And again, I’m a little shamed I hadn’t even seen that story. I’d seen the stories (though not reported on them because it just seemed gratuitous) about people urinating on and licking product in various Walmarts. But I hadn’t seen the stories about the shootings, and I probably read more news stories on a daily basis than most people.
Walmart’s problems with gun violence - committed and potential - continue. Newsweek reports this morning that “a man who police said was inspired by the mass shootings on the weekend that claimed 29 lives, was arrested when he entered a Walmart in Florida on Sunday with a weapon and started making threats.”
Let’s be clear about something. If Walmart were to stop selling guns in its stores, it probably would not have much of an impact in terms of mass shootings - the deeply disturbed individuals who traffic in the language of white nationalism and commit unspeakable acts of domestic terrorism would manage to find guns somewhere else.
But, deciding not to sell guns would make a powerful statement … and I have to wonder at what point we all have to start making powerful statements, lest we in any way be complicit in the cowardly and despicable acts being committed in the name of some misguided and deeply disturbed ideology.
It might even be more than that. In his New York Times column today, composed as an open letter to Walmart CEO Doug McMillon, Andrew Ross Sorkin writes that there are meaningful steps that Walmart could take:
“You could threaten gun makers that you will stop selling any of their weapons unless they begin incorporating fingerprint technology to unlock guns, for example. You could develop enhanced background checks and sales processes and pressure gun makers to sell only to retailers that follow those measures.
“You have leverage over the financial institutions that offer banking and financing services to gun makers and gun retailers as well as those that lend money to gun buyers. You could use your heft to influence banks and credit card systems to change their processes around tracking gun sales. They have none.”
He goes on:
“It would be easy for you, and other chief executives, to argue that controlling the gun violence epidemic is Washington’s responsibility, not yours. But in an era of epic political dysfunction, corporate executives have a chance to fill that leadership vacuum … The 22 people who died in your store this past weekend deserve more than words of consolation to their families. They deserve a leader who is going to work to make sure it never happens again.”

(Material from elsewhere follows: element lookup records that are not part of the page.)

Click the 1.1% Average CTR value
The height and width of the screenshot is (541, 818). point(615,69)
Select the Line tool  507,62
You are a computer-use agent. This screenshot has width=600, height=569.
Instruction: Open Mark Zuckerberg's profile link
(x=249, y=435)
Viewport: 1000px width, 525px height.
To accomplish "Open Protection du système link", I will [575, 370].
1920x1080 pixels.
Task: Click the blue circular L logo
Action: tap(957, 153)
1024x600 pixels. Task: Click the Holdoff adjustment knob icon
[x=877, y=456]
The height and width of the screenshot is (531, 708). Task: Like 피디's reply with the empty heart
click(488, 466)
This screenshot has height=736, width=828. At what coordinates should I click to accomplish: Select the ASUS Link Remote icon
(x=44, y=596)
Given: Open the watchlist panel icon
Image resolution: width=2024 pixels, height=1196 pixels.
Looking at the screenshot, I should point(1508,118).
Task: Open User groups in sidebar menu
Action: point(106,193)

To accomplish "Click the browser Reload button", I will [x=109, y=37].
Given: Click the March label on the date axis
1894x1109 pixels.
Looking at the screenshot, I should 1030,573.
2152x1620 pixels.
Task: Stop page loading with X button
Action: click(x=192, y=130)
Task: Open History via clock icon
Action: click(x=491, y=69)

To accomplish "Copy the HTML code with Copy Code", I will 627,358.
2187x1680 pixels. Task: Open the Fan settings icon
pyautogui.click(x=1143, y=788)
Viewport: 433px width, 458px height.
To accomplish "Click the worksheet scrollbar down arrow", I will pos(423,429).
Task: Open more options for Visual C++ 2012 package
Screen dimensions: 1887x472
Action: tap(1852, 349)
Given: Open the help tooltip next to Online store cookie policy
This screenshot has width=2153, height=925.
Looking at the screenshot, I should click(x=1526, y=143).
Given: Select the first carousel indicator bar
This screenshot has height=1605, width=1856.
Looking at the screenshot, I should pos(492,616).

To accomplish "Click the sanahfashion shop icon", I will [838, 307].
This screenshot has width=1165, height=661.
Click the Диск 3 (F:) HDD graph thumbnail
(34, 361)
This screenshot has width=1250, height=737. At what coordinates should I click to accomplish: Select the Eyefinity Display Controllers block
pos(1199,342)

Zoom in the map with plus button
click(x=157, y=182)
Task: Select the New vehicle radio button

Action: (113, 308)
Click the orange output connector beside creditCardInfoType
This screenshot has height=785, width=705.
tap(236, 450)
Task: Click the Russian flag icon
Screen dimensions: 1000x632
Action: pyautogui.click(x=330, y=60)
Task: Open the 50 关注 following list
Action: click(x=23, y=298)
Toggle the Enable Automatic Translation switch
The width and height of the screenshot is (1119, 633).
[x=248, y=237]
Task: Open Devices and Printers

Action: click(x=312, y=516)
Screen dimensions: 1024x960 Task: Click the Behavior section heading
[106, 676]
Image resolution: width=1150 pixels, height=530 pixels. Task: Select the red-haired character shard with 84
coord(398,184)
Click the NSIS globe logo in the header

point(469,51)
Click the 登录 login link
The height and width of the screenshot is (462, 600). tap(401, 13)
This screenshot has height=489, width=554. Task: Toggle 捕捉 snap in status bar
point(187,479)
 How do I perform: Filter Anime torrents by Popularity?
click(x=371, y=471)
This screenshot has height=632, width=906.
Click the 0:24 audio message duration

A friend of mine wrote me an email over the weekend after the El Paso and Dayton shootings about how “the ugly world has come to our doorstep.” It is true. This is something that retailers have to think about, and for which they have to prepare. They need to know, and to communicate throughout their organizations, how to keep their people safe. How to respond when such an event occurs.
Every school in this country has active shooter drills, so the teachers and students alike know how what to do. They think about when the moment happens, not if. Now retailers have to start thinking and acting the same way, because the ugly world is at their doorstep.
There is a creeping darkness in the country, invading places like schools and retailers and movie theaters and concerts and community festivals - where people congregate and where innocents used to feel both safe and safety in numbers. Maybe it is up to all of us to shine a little light.